**Task to complete**. Repeat the whole listing below exactly as it reads.

**Dataset records**.

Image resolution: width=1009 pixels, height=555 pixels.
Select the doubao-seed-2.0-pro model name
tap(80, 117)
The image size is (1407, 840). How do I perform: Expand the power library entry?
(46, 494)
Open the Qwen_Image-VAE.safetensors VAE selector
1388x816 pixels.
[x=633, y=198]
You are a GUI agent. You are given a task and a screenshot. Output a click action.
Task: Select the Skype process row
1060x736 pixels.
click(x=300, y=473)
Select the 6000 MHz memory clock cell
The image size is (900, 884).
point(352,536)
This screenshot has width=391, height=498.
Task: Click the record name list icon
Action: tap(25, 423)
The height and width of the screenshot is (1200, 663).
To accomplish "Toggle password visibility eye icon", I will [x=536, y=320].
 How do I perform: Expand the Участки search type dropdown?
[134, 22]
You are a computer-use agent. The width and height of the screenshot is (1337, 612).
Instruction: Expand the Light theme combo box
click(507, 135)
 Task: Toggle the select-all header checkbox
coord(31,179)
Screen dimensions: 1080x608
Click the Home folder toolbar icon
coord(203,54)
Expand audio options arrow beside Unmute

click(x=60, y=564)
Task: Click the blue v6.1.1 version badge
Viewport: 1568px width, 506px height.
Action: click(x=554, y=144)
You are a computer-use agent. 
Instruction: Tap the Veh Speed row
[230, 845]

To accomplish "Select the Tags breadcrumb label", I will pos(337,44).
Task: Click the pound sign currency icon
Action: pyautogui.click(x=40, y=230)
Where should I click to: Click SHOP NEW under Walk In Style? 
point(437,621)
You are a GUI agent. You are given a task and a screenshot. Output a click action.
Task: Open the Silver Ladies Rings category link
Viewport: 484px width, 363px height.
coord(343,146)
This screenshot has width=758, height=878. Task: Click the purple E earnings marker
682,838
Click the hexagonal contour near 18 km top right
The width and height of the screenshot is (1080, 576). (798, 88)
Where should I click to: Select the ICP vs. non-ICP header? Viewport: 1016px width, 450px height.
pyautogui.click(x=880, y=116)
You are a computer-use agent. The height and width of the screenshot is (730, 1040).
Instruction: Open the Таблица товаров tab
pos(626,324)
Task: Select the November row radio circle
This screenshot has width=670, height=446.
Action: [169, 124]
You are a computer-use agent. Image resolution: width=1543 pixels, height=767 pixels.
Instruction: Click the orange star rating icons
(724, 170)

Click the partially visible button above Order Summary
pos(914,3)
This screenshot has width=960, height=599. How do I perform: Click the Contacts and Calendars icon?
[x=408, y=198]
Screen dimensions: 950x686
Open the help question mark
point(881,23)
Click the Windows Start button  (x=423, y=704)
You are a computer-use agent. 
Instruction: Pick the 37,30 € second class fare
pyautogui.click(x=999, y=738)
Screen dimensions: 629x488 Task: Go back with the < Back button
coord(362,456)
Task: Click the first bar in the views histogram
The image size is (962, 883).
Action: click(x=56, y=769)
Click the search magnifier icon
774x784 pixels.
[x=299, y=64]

**Response for this exercise**.
Image resolution: width=1009 pixels, height=555 pixels.
Select the doubao-seed-2.0-pro model name
tap(80, 117)
The image size is (1407, 840). How do I perform: Expand the power library entry?
(46, 494)
Open the Qwen_Image-VAE.safetensors VAE selector
1388x816 pixels.
[x=633, y=198]
You are a GUI agent. You are given a task and a screenshot. Output a click action.
Task: Select the Skype process row
1060x736 pixels.
click(x=300, y=473)
Select the 6000 MHz memory clock cell
The image size is (900, 884).
point(352,536)
This screenshot has width=391, height=498.
Task: Click the record name list icon
Action: tap(25, 423)
The height and width of the screenshot is (1200, 663).
To accomplish "Toggle password visibility eye icon", I will [x=536, y=320].
 How do I perform: Expand the Участки search type dropdown?
[134, 22]
You are a computer-use agent. The width and height of the screenshot is (1337, 612).
Instruction: Expand the Light theme combo box
click(507, 135)
 Task: Toggle the select-all header checkbox
coord(31,179)
Screen dimensions: 1080x608
Click the Home folder toolbar icon
coord(203,54)
Expand audio options arrow beside Unmute

click(x=60, y=564)
Task: Click the blue v6.1.1 version badge
Viewport: 1568px width, 506px height.
Action: click(x=554, y=144)
You are a computer-use agent. 
Instruction: Tap the Veh Speed row
[230, 845]

To accomplish "Select the Tags breadcrumb label", I will pos(337,44).
Task: Click the pound sign currency icon
Action: pyautogui.click(x=40, y=230)
Where should I click to: Click SHOP NEW under Walk In Style? 
point(437,621)
You are a GUI agent. You are given a task and a screenshot. Output a click action.
Task: Open the Silver Ladies Rings category link
Viewport: 484px width, 363px height.
coord(343,146)
This screenshot has width=758, height=878. Task: Click the purple E earnings marker
682,838
Click the hexagonal contour near 18 km top right
The width and height of the screenshot is (1080, 576). (798, 88)
Where should I click to: Select the ICP vs. non-ICP header? Viewport: 1016px width, 450px height.
pyautogui.click(x=880, y=116)
You are a computer-use agent. The height and width of the screenshot is (730, 1040).
Instruction: Open the Таблица товаров tab
pos(626,324)
Task: Select the November row radio circle
This screenshot has width=670, height=446.
Action: [169, 124]
You are a computer-use agent. Image resolution: width=1543 pixels, height=767 pixels.
Instruction: Click the orange star rating icons
(724, 170)

Click the partially visible button above Order Summary
pos(914,3)
This screenshot has width=960, height=599. How do I perform: Click the Contacts and Calendars icon?
[x=408, y=198]
Screen dimensions: 950x686
Open the help question mark
point(881,23)
Click the Windows Start button  (x=423, y=704)
You are a computer-use agent. 
Instruction: Pick the 37,30 € second class fare
pyautogui.click(x=999, y=738)
Screen dimensions: 629x488 Task: Go back with the < Back button
coord(362,456)
Task: Click the first bar in the views histogram
The image size is (962, 883).
Action: click(x=56, y=769)
Click the search magnifier icon
774x784 pixels.
[x=299, y=64]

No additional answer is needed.